Тот святой человек, Ричард Бакстер, говорит в своем предисловии к «Тревоге» Аллейна:
«Я закончил, когда попытался устранить небольшой скандал, который предвидел, что я сам должен написать предисловие к его Жизни, где он сам и двое его друзей так упоминают мое имя, чего я не могу признать; что будет выглядеть как восхваление его за восхваление меня. Признаюсь, это выглядит некрасиво с моей стороны. Но я не имел власти над чужими писаниями и не смел воздержаться от того, что было его должным».

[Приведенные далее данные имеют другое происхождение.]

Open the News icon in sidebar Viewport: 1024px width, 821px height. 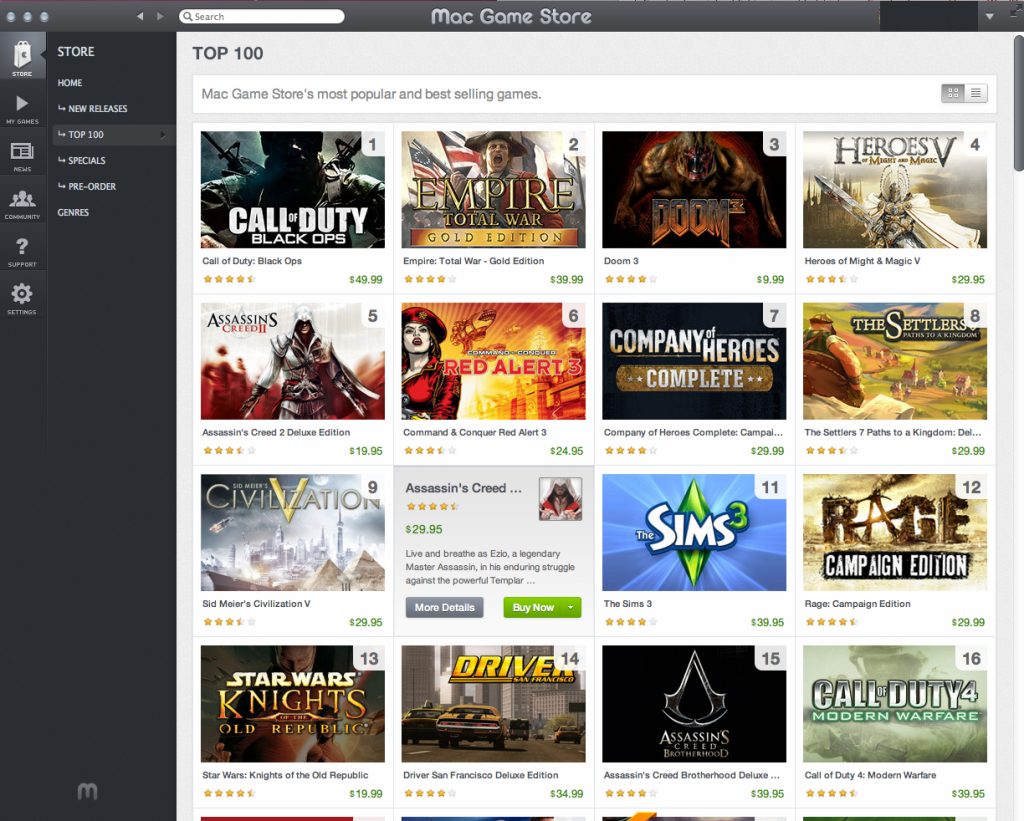click(x=22, y=152)
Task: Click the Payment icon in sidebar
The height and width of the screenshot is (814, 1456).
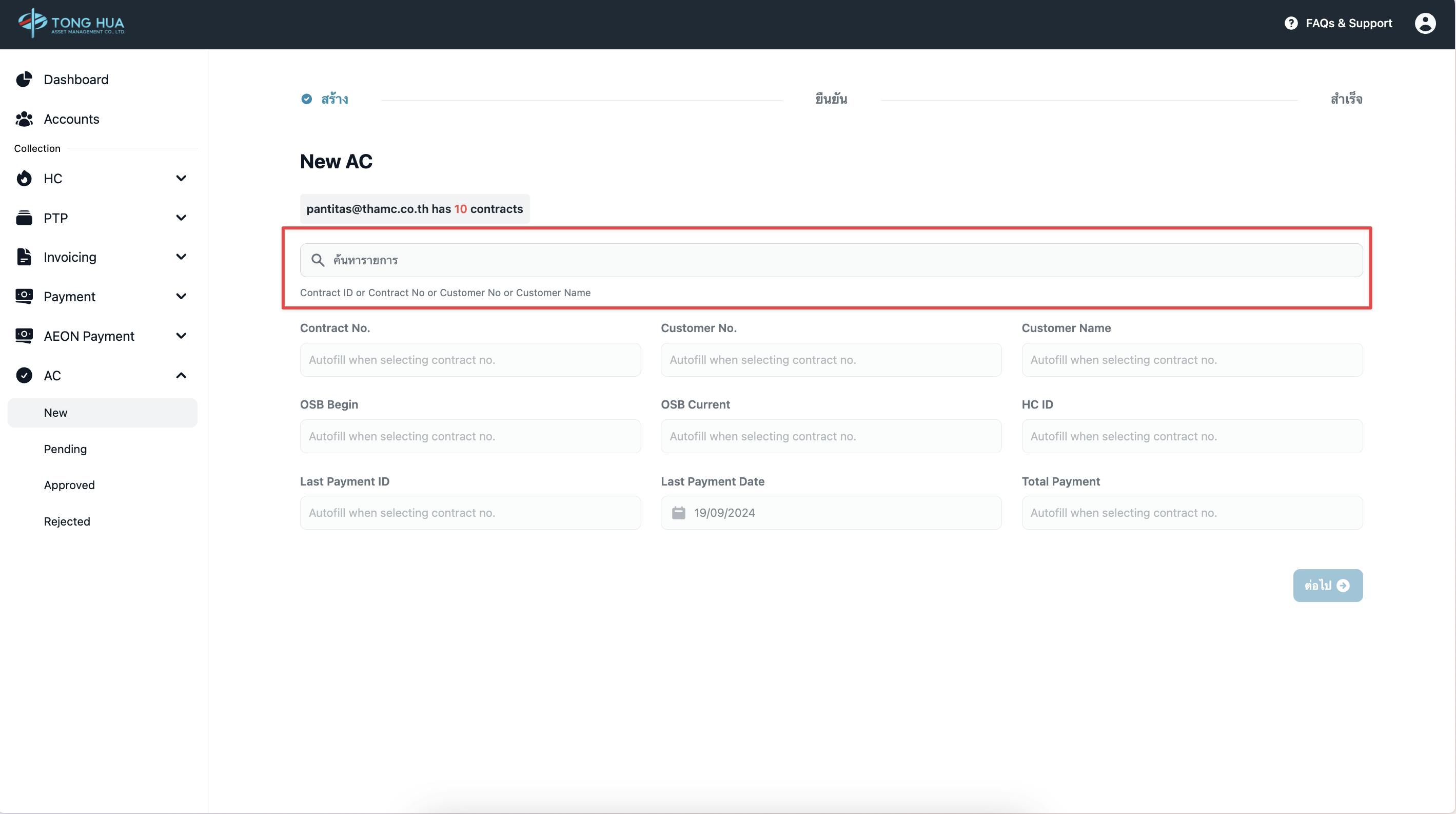Action: 23,296
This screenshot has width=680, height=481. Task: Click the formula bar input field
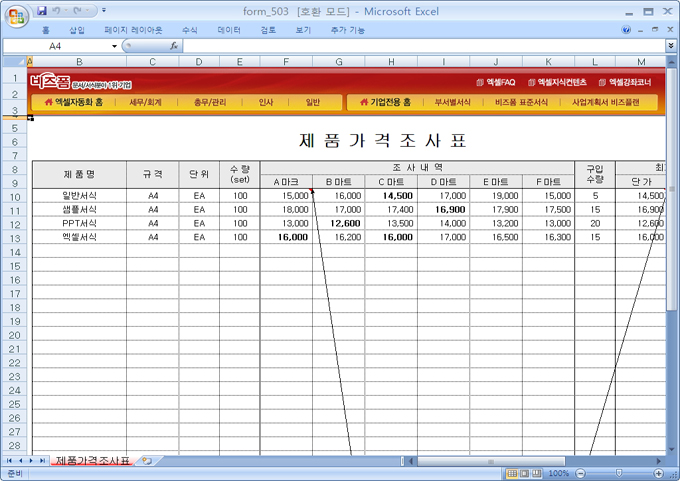point(420,46)
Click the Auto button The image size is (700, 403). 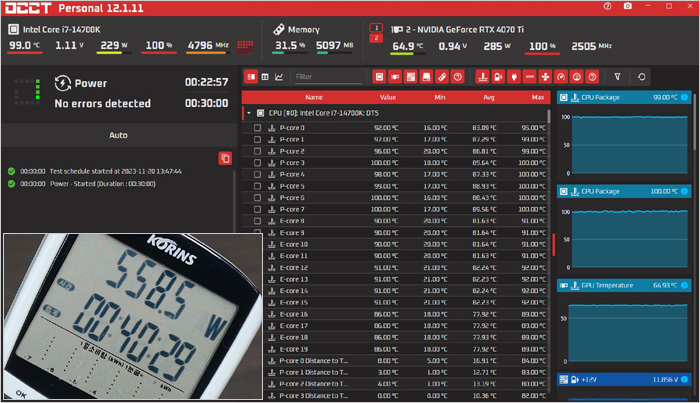(118, 134)
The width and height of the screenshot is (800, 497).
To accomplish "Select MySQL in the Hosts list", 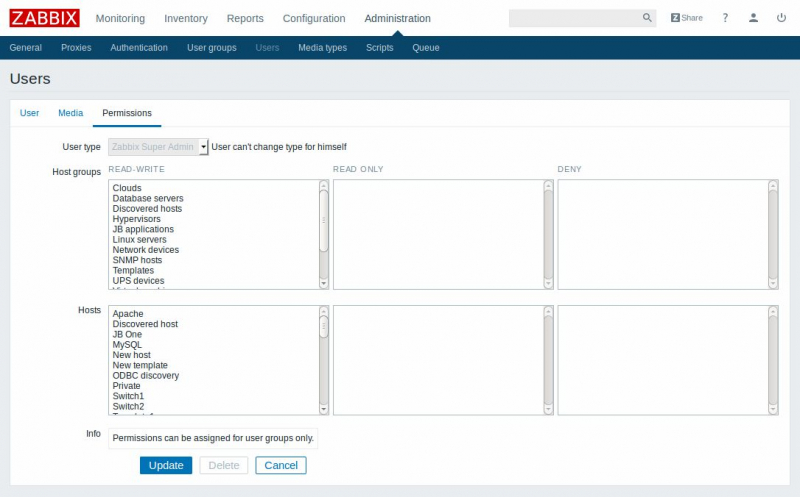I will pyautogui.click(x=128, y=345).

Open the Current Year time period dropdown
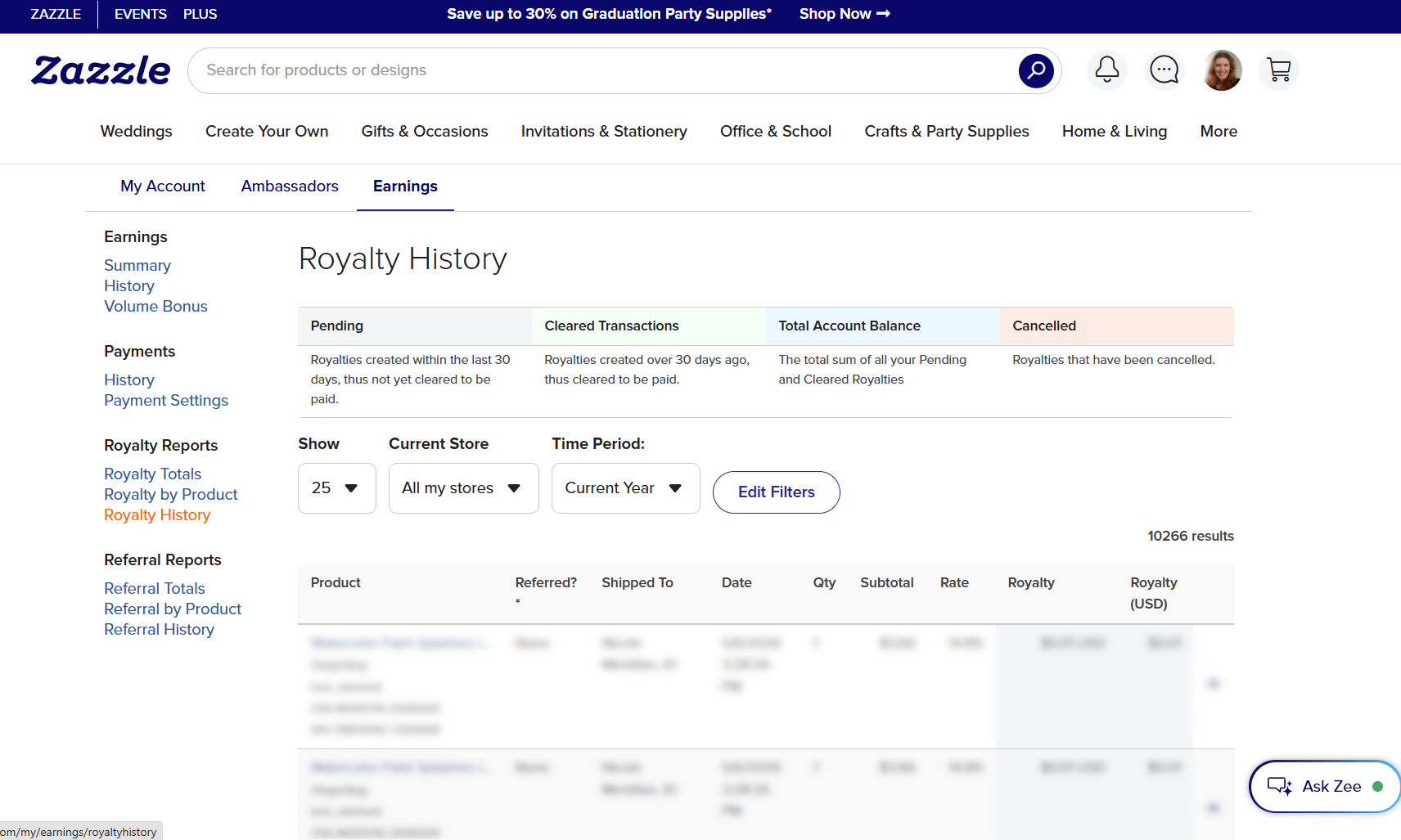tap(626, 488)
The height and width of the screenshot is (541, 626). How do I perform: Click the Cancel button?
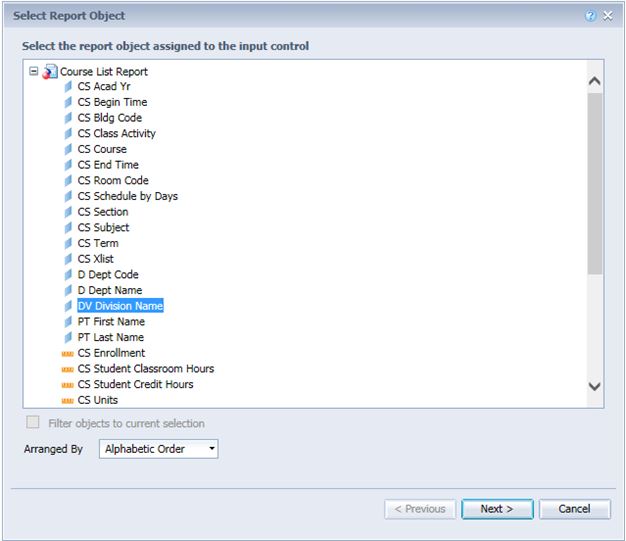[x=574, y=509]
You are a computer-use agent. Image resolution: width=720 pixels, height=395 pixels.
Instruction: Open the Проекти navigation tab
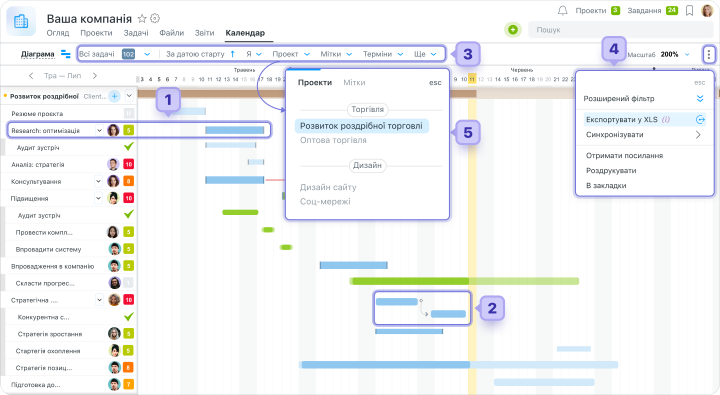[x=96, y=33]
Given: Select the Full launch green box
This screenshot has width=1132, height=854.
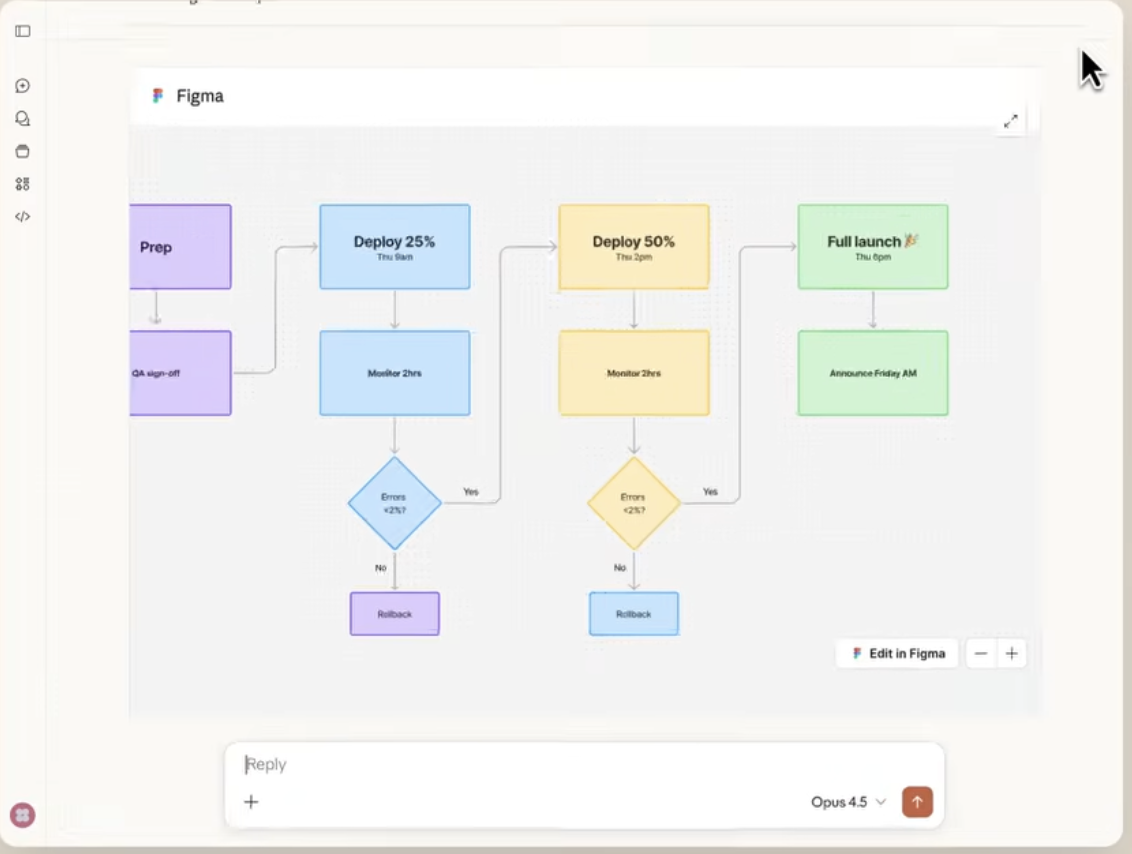Looking at the screenshot, I should point(873,247).
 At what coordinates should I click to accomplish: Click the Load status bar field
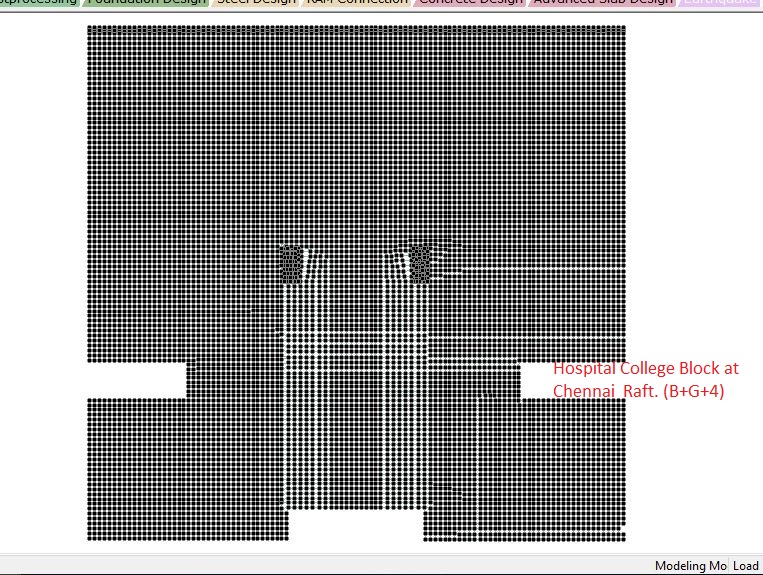tap(746, 566)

Я не знаю, есть ли у меня повод для подобного извинения при печати следующих строк, прочитанных на собрании членов Субботнего клуба и других друзей, которые собрались вместе, чтобы попрощаться с Мотли перед его возвращением в Европу в 1857 году.
ПРОЩАЛЬНЫЙ ТОСТ Да, мы знали, что должны потерять его, — хотя дружба может претендовать На то, чтобы смешать свои зеленые листья с лаврами славы, Хотя нежно, при расставании, мы называем его своим, Это шепот любви, когда протрубил горн.
Как всадник, отдыхающий со шпорой на пятке, Как гвардеец, спящий в своем стальном корсете, Как лучник, стоящий с тетивой наготове, Он склоняется от своих трудов к гирлянде, которую мы приносим.
Какие картины еще дремлют нерожденными в его станке, Пока их воины не задышат и их красоты не расцветут, В то время как гобелен удлиняет жизненно светящиеся краски, Которые поймали от наших закатов оттенок их небес!